The First Court 
Destinations
The East Bank
Time to visit
WINTER  6 AM – 5 PM  ،  SUMMER  6 AM – 6 PM   
Cameras Allowed
cameras are allowed  
Cost Of Ticket
The Cost of the Ticket are in Egyptian Pound or in Dollar Price Depends on Location and According to Group Numbers. 
Discover the historical site

The gate in the First Pylon was built during the Dynasty 30 reign of Nectanebo and has served as the formal entrance to the Temple of Amen for the last 2300 years. It leads into the First Court, 100 meters (325 feet) wide and 82 meters (267 feet) deep. Prior to the construction of the First Pylon, this was a large open area with several buildings. Two of them remain: a small shrine of Sety II in the northwest corner of the court, and a shrine of Rameses III in the southeast corner. When the First Court was built, the two shrines were incorporated into the new plan.

The idea of enclosing the area in front of the Second Pylon had been around for some time before it was finally acted upon, and took several centuries to complete.

Our tour of the court starts at the shrine of Sety II, immediately left of the entry gate. The shrine, called the August Temple of Millions of Years, is a simply-constructed and hastily-decorated structure. It was dedicated to the Theban Triad and served as another of the many buildings used as rest stops during processions of sacred barks. Statues of Sety II stood between the doors to the three corridor-like rooms. The room in the center was dedicated to Amen, depicted in human form on the left wall and as a ram-headed deity on the right. The room on the left was dedicated to Mut, that on the right to Khonsu. On the chamber walls Sety II offers to each deity.

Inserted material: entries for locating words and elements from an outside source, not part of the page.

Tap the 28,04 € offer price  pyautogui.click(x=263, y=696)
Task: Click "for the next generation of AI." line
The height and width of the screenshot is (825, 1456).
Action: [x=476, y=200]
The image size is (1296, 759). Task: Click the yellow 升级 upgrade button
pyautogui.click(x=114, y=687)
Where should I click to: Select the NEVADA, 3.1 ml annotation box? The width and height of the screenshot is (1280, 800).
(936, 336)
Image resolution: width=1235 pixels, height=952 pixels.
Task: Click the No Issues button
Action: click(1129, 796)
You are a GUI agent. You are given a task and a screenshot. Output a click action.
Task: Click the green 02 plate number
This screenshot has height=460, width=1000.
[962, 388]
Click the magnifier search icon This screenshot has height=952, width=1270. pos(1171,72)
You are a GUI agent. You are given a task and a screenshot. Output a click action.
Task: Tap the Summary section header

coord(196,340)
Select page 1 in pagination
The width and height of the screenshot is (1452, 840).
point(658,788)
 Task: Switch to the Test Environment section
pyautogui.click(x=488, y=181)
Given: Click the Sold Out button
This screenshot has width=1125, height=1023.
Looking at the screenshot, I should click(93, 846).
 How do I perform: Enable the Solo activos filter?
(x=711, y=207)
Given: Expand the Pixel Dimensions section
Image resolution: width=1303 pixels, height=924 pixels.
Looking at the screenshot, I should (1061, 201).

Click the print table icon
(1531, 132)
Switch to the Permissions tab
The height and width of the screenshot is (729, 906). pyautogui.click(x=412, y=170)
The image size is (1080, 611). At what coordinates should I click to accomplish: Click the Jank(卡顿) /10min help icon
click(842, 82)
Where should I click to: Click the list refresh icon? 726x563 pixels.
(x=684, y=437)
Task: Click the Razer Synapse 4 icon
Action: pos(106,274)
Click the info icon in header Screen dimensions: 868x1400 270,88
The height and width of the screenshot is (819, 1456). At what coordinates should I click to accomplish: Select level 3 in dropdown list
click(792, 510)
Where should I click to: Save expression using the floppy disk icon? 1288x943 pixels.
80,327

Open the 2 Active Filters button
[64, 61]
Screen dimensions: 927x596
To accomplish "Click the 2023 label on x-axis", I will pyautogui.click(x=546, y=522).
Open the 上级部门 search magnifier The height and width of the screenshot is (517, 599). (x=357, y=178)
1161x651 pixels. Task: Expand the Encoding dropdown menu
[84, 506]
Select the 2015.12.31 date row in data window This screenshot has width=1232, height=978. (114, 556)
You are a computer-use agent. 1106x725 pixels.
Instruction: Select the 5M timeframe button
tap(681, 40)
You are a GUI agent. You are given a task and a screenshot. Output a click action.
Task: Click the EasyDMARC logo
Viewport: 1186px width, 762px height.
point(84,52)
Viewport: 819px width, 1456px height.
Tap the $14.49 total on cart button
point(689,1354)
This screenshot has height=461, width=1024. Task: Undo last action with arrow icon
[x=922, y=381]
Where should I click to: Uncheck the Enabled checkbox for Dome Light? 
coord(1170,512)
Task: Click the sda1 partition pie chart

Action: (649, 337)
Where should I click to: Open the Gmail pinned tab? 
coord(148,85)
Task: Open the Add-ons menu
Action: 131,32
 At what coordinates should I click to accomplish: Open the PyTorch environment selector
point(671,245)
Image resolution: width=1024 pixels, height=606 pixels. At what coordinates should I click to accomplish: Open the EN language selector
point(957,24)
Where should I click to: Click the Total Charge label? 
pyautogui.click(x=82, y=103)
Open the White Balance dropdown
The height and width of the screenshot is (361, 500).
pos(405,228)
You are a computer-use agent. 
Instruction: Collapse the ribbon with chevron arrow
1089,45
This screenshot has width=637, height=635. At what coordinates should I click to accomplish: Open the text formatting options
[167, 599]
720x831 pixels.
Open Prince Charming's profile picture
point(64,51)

In the center of the First Court, two rows of five columns once formed part of a large kiosk built by Taharqa in Dynasty 25 and restored in the Ptolemaic Period. Only one of the original columns still stands; the five on the left (north) were partially reconstructed in the last century. These huge columns with open papyrus capitals stood nearly 19 meters (62 feet) high and were joined by a thin wall of stone in the reign of Ptolemy IV. The roof—if the shrine was roofed—presumably was built of wood because the space between the rows of columns, 14 meters (45 feet), could not have been spanned by stones. (One scholar has also suggested that the columns were not supports for a ceiling but pedestals for statues; that seems unlikely.) A large block of alabaster in the center of the structure served as a resting-place for sacred barks during ceremonial processions.

One of the most interesting features in the First Court is a huge mudbrick construction ramp whose remains abut the eastern face of the south tower of the First Pylon. It consisted of a series of mudbrick walls built at right angles to the pylon, the spaces between them filled with rubble. (A ramp built against the north tower, now gone, was more carefully built entirely of well-laid brick.) Blocks of stone for the pylon’s construction were dragged up these ramps using rollers or sledges and ropes. When Napoleon’s expedition visited here, several sandstone blocks still sat on the ramp where they had been left by workmen 2600 years earlier.

The ramp should have been removed when the pylon was completed but, as the unfinished face of the pylon attests, it never was.

A similar ramp can be seen in wall paintings in the tomb of Rekhmire. The row of columns along the court’s southern wall offers further evidence of ancient building techniques. The drums of the column nearest the First Pylon were not dressed or decorated. Typically, that work would have proceeded from the top down after the rough-cut drums had been set in place and as the construction ramp was removed.